Magazine article Nation's Cities Weekly

Congress of Cities Hosts City Mobile Workhops

Magazine article Nation's Cities Weekly

Congress of Cities Hosts City Mobile Workhops

Article excerpt

Following is a list of host city mobile workshops along with descriptions, dates and times that will be taking place during the Congress of Cities this December 9-13 in Nashville, Tennessee.

DRUG COURT PROGRAM

Substance Abuse Treatment Alternatives

In 1995, Nashville's criminal court judges became determined to do something about the repeat offenders cycling through their courts About 80 percent of the cases involved either drugs or alcohol. It was apparent to the judges that the recidivism rate for persons appearing before them with a chemical dependency problem was extremely high.

Their response was a residential treatment facility where criminals would serve time but also receive chemical dependency counseling, assistance for job training, medical attention and other care that could contribute to break the cycle of dependency and criminal activity.

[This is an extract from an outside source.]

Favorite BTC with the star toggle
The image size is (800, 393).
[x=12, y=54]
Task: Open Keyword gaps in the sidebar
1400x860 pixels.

Today the program has a five-year track record that has gained attention from cities across the United States with a desire to replicate residential treatment. While the national recidivism rate remains at almost 70 percent, Nashville has cut the repeat offender rate of criminal addicts to 13 percent.

Wednesday, December 10, 1 p.m.-4 p.m. Friday, December 12, 1 p.m.-4 p.m.

FEEL THE ENERGY

Metro Nashville's District Energy System

In 1999, Metro Nashville conducted a study to review Nashville's waste-to-energy plant. After finding that the cost of garbage disposal was too high and the plant's operations unreliable, a plan was created to phase out Nashville Thermal, which has operated since 1974.

In the summer of 2004, a new District Energy System, fueled by natural gas and electricity, will replace Nashville's trash incinerator. The DES system is projected to save Nashville nearly $67 million in its first 10 years of operation while also providing environmental advantages and opening 12 acres of riverfront property for desirable development.

Wednesday, December 10, 9 a.m.-Noon Friday, December 12, 1 p.m.-4 p.m.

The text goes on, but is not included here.